Whores on the Hill Page 9
—Astrid Thornton, 15,
Milwaukee, Wisconsin
HOLY ROLLERS
Everybody knows the chapel is the best makeout spot on campus. So there I was, rolling under the pew with this metalhead from Thomas Aquinas. Everything was going okay, very hush-hush, when I look over and there’s the used condom, lying way over by the kneeler, like a wet gold thing pulled out of the ocean. I mean, it just shot off at some point. Slippery. Watch yourself. That’s all I’m saying.
—Juli Sung, 16,
Milwaukee, Wisconsin
WHY US?
We got pregnant, we got herpes, we got genital warts and cervical cancer and we got lost and came back again. We’re fine, is what I’m saying. We’re A-Okay. Don’t you worry now. We are you. Isn’t that a joke, a gas, a fucking laugh riot? Laugh machine? Listen. We’re your daughters, mister. We’re your girlfriends, we’re your sisters, we’re your precious baby girls. Goddammit, listen.
—Whores on the Hill,
Milwaukee, Wisconsin
TURN YOUR MONEY GREEN
Astrid said, “I want a boy so drunk he can’t even talk.”

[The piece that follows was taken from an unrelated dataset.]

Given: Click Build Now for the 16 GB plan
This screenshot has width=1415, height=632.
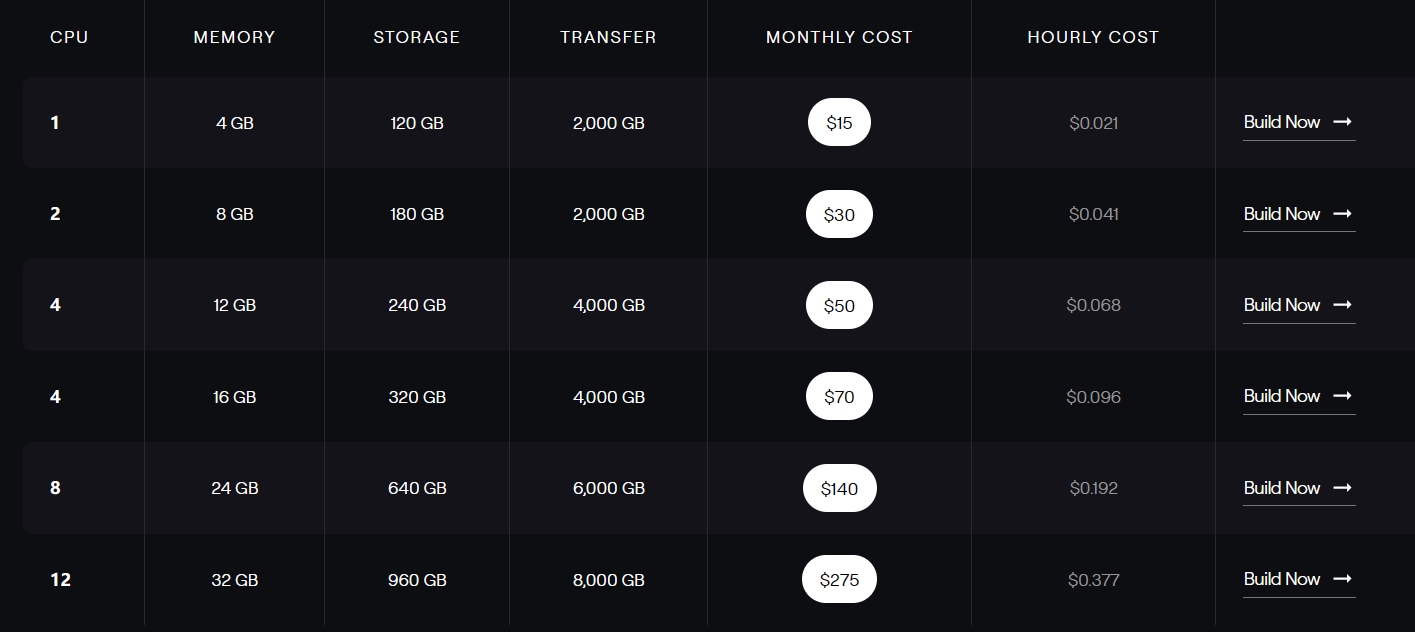Looking at the screenshot, I should click(x=1282, y=396).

It was after Christmas but before New Year’s, that nowhere time when kids are on vacation and have nothing better to do but drink and drive around. We got to the party late. Lost in a tangle of circular, suburban dead cul-de-sacs. Parked in a string of thin pines.
Astrid wiped her nose on her sleeve. Her black eye was almost gone, the skin just ringed with a greenish-yellow halo. She tilted her head back so the tears wouldn’t fall. Like a nosebleed, some dumb sport injury. It was a new thing for her. The sudden onslaught of tears. They came on her suddenly, silently, and scared the shit out of all three of us.
“You sure you want to do this?” I asked.
“How many times do I have to tell you, Jellybean, I’m fine.” Astrid sighed. “Look. It’s the Amazing Leaking Girl. What’s this water on my face?”
Laughing, she linked arms with Juli and me. We wore short, matching pleather miniskirts and striped sweaters. “Very meow,” Astrid had said in Juli’s bedroom. “Very hot.” Now we pointed our chins at the sky, at the North Star, and headed through the pine needles for the hive of noise coming from the porch where the party spilled out.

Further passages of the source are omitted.